Gomez identified the ordinance as sticking it to President Donald Trump.

“Because this protection order is going to protect people, and one thing that they’re going to remember, is they’re going to remember your legacy, and this is part of your legacy. This is part of dumping the Trump. This is really part of dumping the Trump,” Gomez said December 17. “This is part of, ‘yes, we’re municipal government, but we have a responsibility to our constituency.’ … I have nothing to gain, because they don’t even have the service of being able to vote, but if we stand with our privilege and show and protect people that can’t protect themselves, that are vulnerable, it shows character.”

Gomez suggested that supporting the sanctuary-city ordinance might help him get into Heaven.

“And I’m not going to put faith in it, but I’m going to say:  By almighty God, if this buys me a place, thank you, God. Thank you, Jesus. Amen,” Gomez said December 17, to applause from some in the audience.

City councilor Timothy Ryan, who also supported the ordinance, on December 17 read a portion of the Peace Prayer of St. Francis of Assisi that begins, “Where there is hatred, let me sow love …”

Councilor Kenneth Shea was the lone vote against the ordinance Monday, January 14.

The problem with it, he said during the meeting last month, is that it attracts illegal immigrants who are inclined to commit crimes to come to sanctuary cities like, now, Springfield.

“That is what the citizens of Springfield that you claim are upset or not responsible are concerned about. They’re not concerned about the people that are behaving themselves and trying to get by and make a living,” Shea said December 17.

The sanctuary ordinance also encourages lawlessness more generally, he said.

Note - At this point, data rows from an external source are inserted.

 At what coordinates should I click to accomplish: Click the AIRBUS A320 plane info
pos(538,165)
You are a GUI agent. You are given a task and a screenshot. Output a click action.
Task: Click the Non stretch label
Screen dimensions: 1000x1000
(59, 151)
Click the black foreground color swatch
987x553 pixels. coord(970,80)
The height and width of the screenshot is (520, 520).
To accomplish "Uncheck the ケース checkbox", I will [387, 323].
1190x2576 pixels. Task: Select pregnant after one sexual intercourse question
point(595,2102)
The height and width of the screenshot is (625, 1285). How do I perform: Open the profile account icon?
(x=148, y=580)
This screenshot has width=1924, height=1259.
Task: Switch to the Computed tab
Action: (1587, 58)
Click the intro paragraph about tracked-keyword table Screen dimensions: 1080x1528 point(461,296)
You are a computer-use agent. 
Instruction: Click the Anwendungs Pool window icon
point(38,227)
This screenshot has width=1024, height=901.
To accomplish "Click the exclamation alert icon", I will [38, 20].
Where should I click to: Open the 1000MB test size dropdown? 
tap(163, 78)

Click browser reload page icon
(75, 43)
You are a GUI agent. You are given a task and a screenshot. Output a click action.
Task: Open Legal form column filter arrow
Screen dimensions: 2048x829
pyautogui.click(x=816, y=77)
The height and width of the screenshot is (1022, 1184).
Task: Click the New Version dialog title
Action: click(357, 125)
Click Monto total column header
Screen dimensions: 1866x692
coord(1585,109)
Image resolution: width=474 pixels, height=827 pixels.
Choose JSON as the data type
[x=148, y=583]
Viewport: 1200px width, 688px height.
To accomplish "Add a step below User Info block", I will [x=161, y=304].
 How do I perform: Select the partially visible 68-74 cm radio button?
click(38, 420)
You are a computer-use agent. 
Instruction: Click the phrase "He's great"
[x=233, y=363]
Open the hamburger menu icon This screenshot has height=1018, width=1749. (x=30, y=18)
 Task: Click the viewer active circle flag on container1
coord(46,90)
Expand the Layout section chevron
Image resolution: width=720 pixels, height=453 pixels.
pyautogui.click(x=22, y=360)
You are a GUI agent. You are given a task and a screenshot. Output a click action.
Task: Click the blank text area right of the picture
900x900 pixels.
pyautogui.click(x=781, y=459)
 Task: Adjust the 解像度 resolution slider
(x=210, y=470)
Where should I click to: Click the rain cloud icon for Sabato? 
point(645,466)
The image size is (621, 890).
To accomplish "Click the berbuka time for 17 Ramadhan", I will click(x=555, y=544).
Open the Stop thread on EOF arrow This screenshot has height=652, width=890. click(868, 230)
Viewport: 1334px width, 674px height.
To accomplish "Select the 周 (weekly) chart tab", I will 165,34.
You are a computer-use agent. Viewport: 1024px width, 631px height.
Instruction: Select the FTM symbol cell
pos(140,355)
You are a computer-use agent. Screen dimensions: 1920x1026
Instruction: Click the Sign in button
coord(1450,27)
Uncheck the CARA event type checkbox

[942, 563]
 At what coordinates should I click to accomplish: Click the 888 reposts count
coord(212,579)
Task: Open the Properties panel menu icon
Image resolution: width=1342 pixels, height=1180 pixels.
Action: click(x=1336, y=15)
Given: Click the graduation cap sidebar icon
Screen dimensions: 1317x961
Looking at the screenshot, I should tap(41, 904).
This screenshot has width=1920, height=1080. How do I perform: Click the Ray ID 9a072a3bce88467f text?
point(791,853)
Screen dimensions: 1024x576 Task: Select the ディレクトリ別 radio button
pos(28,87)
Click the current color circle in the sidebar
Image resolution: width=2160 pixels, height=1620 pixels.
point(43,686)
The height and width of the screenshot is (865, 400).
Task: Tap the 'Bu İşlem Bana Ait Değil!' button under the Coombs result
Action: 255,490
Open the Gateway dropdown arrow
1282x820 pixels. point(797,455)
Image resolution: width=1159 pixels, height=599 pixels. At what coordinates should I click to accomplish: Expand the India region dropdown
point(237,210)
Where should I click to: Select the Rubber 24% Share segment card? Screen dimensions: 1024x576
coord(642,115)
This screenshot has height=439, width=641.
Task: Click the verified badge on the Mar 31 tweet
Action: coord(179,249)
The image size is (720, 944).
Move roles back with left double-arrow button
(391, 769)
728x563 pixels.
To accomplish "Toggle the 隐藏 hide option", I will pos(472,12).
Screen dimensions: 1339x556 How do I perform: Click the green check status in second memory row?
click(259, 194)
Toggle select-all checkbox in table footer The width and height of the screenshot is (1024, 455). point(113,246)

“One of the problems that we face here, no matter how you slice this, is we are setting a precedent in which there are some laws which we, because we don’t like them and we think they’re unfair, that we decide not to follow them, or we’re going to decide not to follow them. And a democracy of self-government — O.K.? — presupposes that we have fidelity to the law, even when we disagree with it. Were it otherwise, self-government would dissolve into anarchy. And we’re free to attempt to change those laws, through persuasion and argument to the electorate, and to make changes in the law. But we’re not free to do is to ignore the law and say that there’s some laws, they’re inconvenient, we’re not going to follow them. Because that tends to set a pattern,” Shea said December 17.

The Springfield City Council has 13 members. It takes nine to form a two-thirds majority needed to override a mayor’s veto.

The 10 city councilors who voted yes on Monday, January 14 were Orlando Ramos (council president), Justin Hurst (council vice president), Adam Gomez, Michael Fenton, Melvin Edwards, E. Henry Twiggs, Marcus Williams, Tracye Whitfield, Jesse Lederman, and Timothy Ryan.

The one city councilor who voted no on Monday, January 14 was Timothy Allen.

During the council meeting December 17, city councilors Kenneth Shea and Kateri Walsh also voted no. They did not attend the council meeting Monday, January 14.

Springfield is a city of about 153,000 people in western Massachusetts. It is the third largest city in the state, after Boston and Worcester.

In July 2017, the Massachusetts Supreme Judicial Court ruled in Lunn v. Commonwealth that state law does not allow state authorities to hold a person on a federal civil detainer, which is a request by the federal Immigration and Customs Enforcement agency to hold a person to allow time for ICE agents to pick up the person for possible deportation.

But sheriffs in Barnstable County, Plymouth County, and Bristol County cooperate with federal immigration authorities. At each county jail, sheriff’s department staff members access the ICE database to identify illegal immigrants among recent inmates, and they notify ICE of their presence.

A bill to make Massachusetts a so-called sanctuary state – which would stop all cooperation with ICE by state and local law enforcement officers except in cases where federal law demands it — failed in the state legislature last year, but it is expected to be resubmitted this month for the new legislative session that began two weeks ago.